The underlying request/response handling of llmtools() is basically that of llmchat(), however with all the mods needed to support tool calling, it’s simpler to just start the llmtools() handler from scratch. We will name variables according to this scheme:

To store the client’s conversation context/history with Ollama in the PostgreSQL database, llmtools() first confirms that the client has sent an appID that can be used to tag its entries in the database. Here’s the signature of llmtools(). We check for the existence of appID and return an HTTP error if it is absent:

async def llmtools(request):
    try:
        ollamaRequest = OllamaRequest.from_json(await request.body(), infer_missing=True)
    except Exception as err:
        return JSONResponse({"error": f'Deserializing request: {type(err).__name__}: {str(err)}'}, status_code=HTTPStatus.UNPROCESSABLE_ENTITY)

    if ollamaRequest.appID == "":
        return JSONResponse(f'Invalid appID: {ollamaRequest.appID}', status_code=HTTPStatus.UNPROCESSABLE_ENTITY)

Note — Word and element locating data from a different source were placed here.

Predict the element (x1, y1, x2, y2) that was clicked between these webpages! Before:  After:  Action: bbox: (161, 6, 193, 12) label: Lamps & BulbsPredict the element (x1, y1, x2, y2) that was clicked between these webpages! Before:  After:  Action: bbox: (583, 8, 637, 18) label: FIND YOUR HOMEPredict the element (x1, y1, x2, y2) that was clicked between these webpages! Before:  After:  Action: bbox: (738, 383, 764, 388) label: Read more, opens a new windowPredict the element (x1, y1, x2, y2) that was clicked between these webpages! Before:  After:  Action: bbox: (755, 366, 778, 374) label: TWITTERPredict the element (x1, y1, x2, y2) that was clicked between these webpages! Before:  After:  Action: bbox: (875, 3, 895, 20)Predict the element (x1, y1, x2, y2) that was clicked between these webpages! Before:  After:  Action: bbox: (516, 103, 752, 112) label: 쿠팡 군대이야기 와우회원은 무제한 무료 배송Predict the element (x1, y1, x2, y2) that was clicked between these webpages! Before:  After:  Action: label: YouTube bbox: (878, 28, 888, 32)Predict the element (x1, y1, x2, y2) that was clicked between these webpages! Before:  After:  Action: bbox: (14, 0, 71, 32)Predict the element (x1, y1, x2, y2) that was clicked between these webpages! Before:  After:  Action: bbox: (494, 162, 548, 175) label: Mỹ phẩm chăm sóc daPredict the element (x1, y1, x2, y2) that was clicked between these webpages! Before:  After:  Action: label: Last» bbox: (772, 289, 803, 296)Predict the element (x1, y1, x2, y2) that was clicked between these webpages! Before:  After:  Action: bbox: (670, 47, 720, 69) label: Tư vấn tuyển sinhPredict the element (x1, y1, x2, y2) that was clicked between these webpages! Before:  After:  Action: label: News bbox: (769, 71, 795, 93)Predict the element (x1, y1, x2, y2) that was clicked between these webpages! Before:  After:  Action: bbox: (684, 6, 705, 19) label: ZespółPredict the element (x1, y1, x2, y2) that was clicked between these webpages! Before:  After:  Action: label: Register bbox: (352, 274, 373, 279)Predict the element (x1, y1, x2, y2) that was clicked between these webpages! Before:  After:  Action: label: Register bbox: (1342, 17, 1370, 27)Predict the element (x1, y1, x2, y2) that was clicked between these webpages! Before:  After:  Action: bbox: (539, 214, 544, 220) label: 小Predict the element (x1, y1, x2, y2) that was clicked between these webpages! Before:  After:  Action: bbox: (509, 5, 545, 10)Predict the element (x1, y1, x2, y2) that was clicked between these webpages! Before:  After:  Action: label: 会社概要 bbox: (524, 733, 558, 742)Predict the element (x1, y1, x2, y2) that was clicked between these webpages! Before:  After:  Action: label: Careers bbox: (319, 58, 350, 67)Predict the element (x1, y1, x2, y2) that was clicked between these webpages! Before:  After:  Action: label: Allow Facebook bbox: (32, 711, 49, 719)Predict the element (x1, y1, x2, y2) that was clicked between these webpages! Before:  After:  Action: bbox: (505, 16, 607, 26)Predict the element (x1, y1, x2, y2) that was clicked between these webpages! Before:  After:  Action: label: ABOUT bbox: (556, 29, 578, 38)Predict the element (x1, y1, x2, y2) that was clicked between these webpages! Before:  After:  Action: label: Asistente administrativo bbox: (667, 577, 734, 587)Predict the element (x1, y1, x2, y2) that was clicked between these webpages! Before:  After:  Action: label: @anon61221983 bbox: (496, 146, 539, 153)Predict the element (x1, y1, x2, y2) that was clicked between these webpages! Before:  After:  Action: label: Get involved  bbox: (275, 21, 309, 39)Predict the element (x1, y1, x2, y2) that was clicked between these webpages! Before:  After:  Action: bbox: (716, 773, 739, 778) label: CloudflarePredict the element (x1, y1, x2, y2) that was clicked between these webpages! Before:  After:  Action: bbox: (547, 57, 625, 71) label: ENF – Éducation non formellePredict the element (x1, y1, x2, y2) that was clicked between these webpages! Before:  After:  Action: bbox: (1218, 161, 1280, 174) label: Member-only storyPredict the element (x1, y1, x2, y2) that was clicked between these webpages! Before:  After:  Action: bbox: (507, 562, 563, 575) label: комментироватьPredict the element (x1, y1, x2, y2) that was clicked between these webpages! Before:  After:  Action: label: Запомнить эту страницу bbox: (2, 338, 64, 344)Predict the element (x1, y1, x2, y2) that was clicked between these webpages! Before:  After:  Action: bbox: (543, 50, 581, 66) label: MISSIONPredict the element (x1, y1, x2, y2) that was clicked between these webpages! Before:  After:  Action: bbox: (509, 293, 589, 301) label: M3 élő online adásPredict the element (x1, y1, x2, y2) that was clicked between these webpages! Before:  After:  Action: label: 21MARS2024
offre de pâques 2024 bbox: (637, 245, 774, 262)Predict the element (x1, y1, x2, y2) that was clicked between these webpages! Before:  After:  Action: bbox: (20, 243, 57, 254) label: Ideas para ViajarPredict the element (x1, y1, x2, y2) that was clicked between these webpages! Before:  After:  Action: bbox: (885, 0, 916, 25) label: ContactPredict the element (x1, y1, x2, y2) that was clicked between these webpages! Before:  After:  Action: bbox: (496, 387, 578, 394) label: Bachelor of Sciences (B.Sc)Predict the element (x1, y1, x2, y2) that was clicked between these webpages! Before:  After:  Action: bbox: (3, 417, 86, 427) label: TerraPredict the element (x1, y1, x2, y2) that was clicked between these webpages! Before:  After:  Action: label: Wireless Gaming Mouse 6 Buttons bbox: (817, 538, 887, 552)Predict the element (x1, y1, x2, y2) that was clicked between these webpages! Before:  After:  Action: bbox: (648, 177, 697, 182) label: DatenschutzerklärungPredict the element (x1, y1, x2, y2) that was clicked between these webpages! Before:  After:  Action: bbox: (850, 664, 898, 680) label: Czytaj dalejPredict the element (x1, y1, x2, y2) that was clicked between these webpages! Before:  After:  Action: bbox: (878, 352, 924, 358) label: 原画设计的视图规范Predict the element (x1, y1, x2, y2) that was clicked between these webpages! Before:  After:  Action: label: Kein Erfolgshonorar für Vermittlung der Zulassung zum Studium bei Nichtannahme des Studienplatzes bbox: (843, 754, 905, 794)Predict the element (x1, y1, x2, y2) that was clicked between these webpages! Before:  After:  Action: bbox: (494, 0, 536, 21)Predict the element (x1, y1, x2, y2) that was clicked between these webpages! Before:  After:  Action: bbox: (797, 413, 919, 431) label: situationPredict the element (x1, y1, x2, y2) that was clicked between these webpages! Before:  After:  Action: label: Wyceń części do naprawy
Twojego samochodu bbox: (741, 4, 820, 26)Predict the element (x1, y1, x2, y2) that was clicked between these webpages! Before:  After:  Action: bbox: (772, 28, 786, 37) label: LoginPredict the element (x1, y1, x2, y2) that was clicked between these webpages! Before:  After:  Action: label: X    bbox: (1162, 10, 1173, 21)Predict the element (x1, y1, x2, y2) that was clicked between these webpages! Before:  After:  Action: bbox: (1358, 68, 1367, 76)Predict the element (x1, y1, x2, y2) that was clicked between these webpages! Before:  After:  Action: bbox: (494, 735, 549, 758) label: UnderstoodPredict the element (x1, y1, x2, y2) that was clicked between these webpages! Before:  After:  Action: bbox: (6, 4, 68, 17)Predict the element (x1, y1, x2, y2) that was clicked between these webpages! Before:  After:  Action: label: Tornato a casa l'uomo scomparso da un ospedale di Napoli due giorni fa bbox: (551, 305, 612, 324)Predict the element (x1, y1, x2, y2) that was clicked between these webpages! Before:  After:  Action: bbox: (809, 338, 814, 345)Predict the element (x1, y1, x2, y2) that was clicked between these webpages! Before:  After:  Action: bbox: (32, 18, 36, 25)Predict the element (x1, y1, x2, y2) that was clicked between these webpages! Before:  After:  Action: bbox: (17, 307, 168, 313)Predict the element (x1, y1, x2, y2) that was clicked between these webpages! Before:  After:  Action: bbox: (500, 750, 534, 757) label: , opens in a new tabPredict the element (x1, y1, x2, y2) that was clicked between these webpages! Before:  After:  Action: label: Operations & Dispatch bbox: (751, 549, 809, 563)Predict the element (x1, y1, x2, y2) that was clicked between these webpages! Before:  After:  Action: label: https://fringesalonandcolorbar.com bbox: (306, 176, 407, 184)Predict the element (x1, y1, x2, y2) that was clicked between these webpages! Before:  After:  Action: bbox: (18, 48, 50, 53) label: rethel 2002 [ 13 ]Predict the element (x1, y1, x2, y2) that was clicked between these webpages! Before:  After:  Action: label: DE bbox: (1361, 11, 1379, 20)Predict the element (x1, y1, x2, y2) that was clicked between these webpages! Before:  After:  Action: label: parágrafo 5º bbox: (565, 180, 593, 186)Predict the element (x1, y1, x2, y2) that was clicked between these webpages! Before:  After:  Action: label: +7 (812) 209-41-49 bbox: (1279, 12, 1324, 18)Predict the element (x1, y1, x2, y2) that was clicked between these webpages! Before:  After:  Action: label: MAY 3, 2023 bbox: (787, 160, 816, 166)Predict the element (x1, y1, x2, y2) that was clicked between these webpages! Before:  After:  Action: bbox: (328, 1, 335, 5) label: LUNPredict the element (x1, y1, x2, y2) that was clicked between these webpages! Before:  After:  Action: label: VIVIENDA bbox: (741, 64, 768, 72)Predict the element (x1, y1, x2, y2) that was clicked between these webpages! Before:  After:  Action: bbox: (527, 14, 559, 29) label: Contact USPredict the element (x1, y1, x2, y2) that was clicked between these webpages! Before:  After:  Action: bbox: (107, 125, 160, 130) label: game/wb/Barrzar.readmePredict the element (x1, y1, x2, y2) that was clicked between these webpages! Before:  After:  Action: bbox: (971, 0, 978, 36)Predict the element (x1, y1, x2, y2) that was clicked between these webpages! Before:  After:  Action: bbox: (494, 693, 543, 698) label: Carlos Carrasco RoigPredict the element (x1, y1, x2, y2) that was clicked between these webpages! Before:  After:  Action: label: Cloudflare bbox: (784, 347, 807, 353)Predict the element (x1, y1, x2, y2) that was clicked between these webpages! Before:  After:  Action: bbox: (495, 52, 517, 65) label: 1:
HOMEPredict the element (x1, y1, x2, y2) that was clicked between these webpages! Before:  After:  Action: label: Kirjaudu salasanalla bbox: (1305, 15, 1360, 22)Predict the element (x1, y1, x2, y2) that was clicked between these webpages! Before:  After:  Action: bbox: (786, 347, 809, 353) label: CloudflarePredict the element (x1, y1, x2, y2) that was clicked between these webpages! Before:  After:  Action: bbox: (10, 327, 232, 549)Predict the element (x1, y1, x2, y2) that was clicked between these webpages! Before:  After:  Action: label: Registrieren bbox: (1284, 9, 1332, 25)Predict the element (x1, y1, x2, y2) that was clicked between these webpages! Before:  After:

    # retrieve client's tool(s)

Our goal here is to prepend all prior conversations between the client and Ollama as context to the current prompt. The client’s appID allows us to identify its conversation with Ollama stored in the PostgreSQL database—similar to how MCP tags JSON-RPC 2.0 messages with a session ID. Once we confirm that the client has an appID, we retrieve any tool definitions attached to the ollamaRequest carrying the prompt. We will assemble these tools along with any tools the client may have previously sent to Ollama, attached to an earlier prompt, and any tools resident on chatterd and attach them all to the contextualized prompt request we will POST to Ollama. Replace # retrieve client's tool(s) with:

    try:
        # convert tools from client as JSON string (client_tools) and save to db;
        # prepare ollama_request for re-use to be sent to Ollama:
        # clear tools in request, to be populated later        
        client_tools = []
        if (ollamaRequest.tools):
            try:
                # has device tools
                # must marshal to string to store to db
                client_tools = json.dumps([tool.to_dict() for tool in ollamaRequest.tools])
                
                # reset tools, to be populated with 
                # accumulated tools below, without duplicates
                ollamaRequest.tools = None
            except Exception as err:
                return JSONResponse({"error": f'Serializing request tools: {type(err).__name__}: {str(err)}'},
                                    status_code=HTTPStatus.UNPROCESSABLE_ENTITY)

        # insert into DB

    except Exception as err:
        return JSONResponse({"error": f'Processing request: {type(err).__name__}: {str(err)}'},
                            status_code=HTTPStatus.INTERNAL_SERVER_ERROR)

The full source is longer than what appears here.